Mais il serait dommage que les discussions qui suivent la publication de ce rapport ne « se focalisent une fois encore que sur des questions techniques – quel scénario économique est-il le plus plausible, ou le plus pertinent pour le pilotage ? – plutôt que sur les choix sociaux sous-jacents, qui devraient être au cœur du pilotage », enchaîne-t-il. A commencer par le niveau de retraite que l’on souhaite garantir aux futurs retraités.
Le sujet est souvent éclipsé par la question du solde. Et pourtant, le rapport, comme celui de l’an passé, montre que le niveau de vie relatif des retraités décroche au point d’atteindre 83 % d’ici à 2070 (contre 98,7 % en 2021), soit des valeurs comparables à celles qu’il avait connues dans les années 1980.
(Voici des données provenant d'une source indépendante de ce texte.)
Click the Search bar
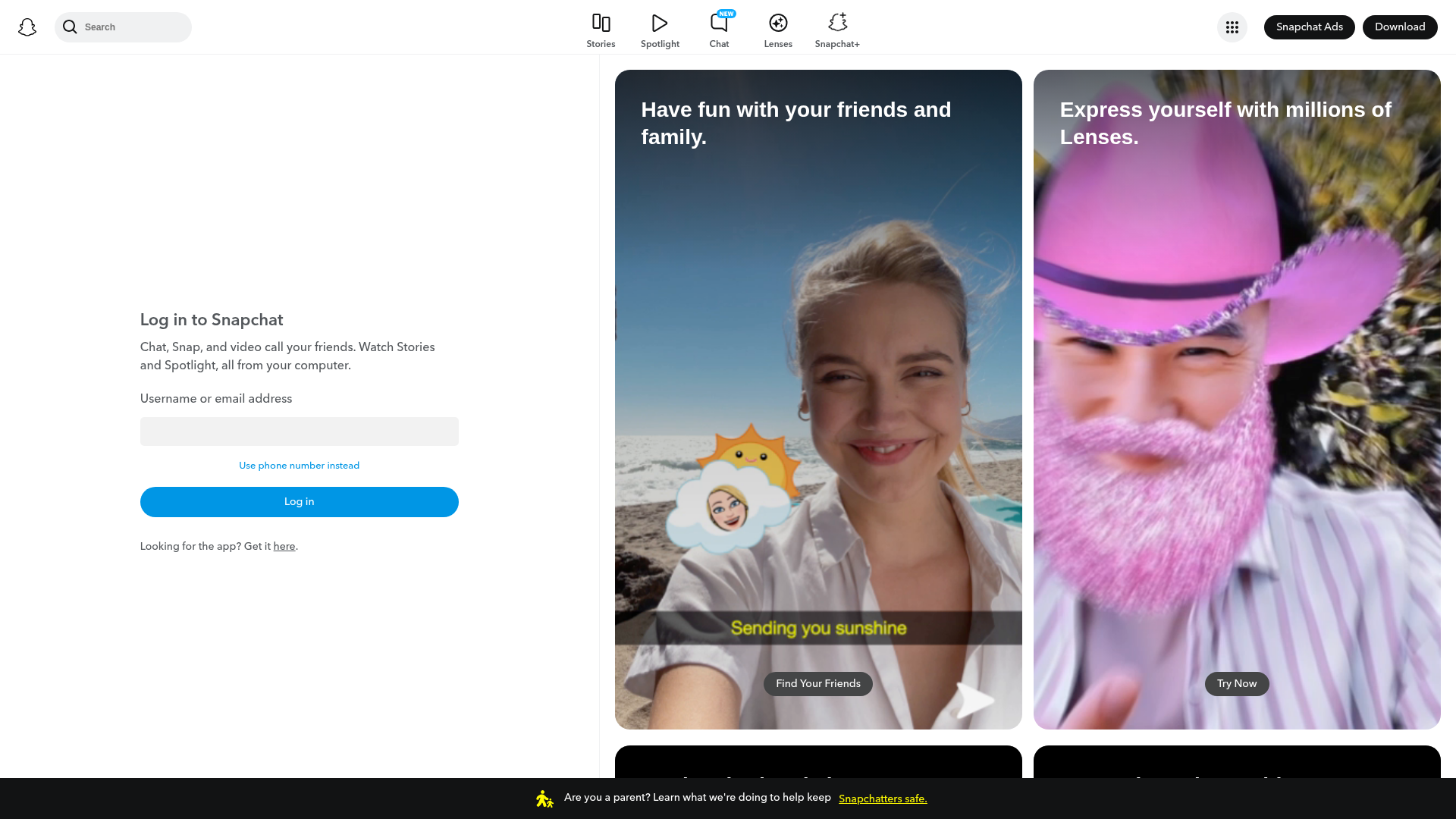The image size is (1456, 819). pyautogui.click(x=123, y=27)
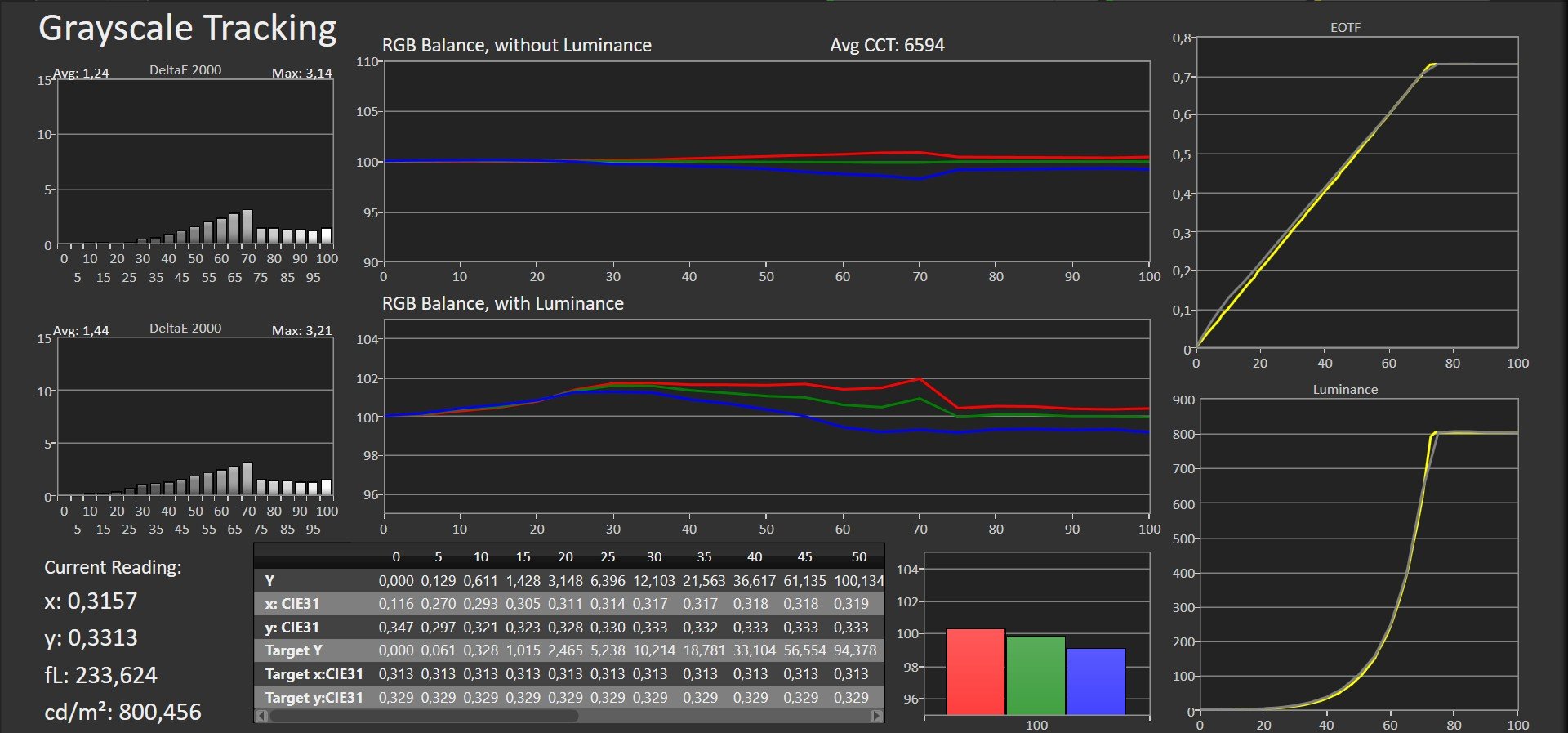Select the EOTF chart

[x=1356, y=193]
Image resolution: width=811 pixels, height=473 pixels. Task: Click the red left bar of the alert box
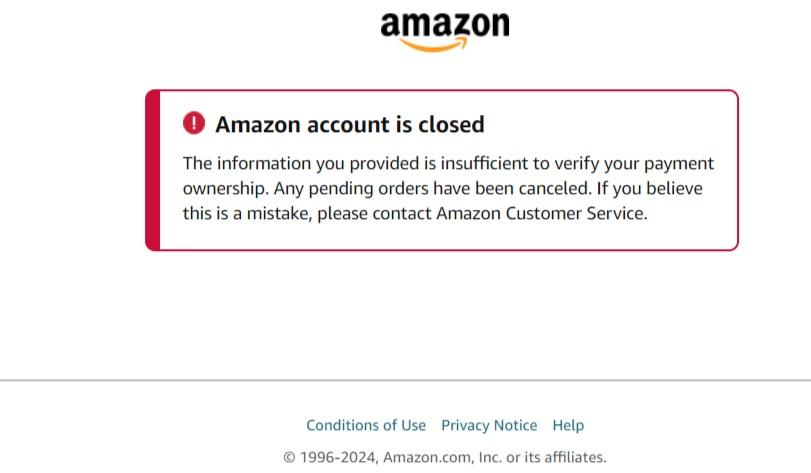click(152, 170)
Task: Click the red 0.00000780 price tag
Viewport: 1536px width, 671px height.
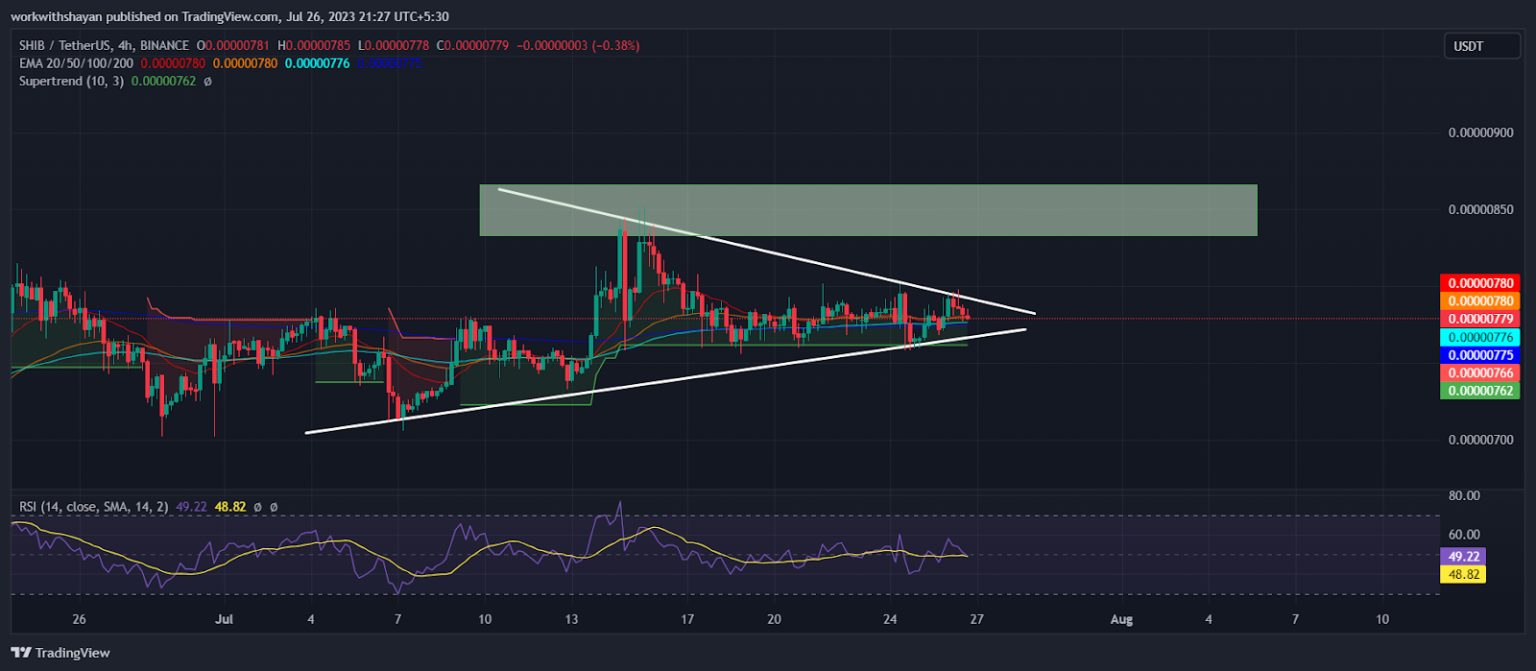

Ces questions de société, comme la paupérisation relative des pensionnés, seront à coup sûr discutées au cours de la campagne des législatives, mais elles risquent aussi d’être contrebalancées par la nécessité de trouver des milliards pour combler les déficits. C’est déjà une ligne de fracture entre le Nouveau Front populaire, Renaissance, le RN et les LR.
En témoignent les dernières déclarations de Jordan Bardella (RN), qui estime que « la situation des finances publiques ne permet pas de revenir sur la réforme des retraites », balayant ainsi d’un trait l’ancienne promesse de son parti d’un départ à 60 ans.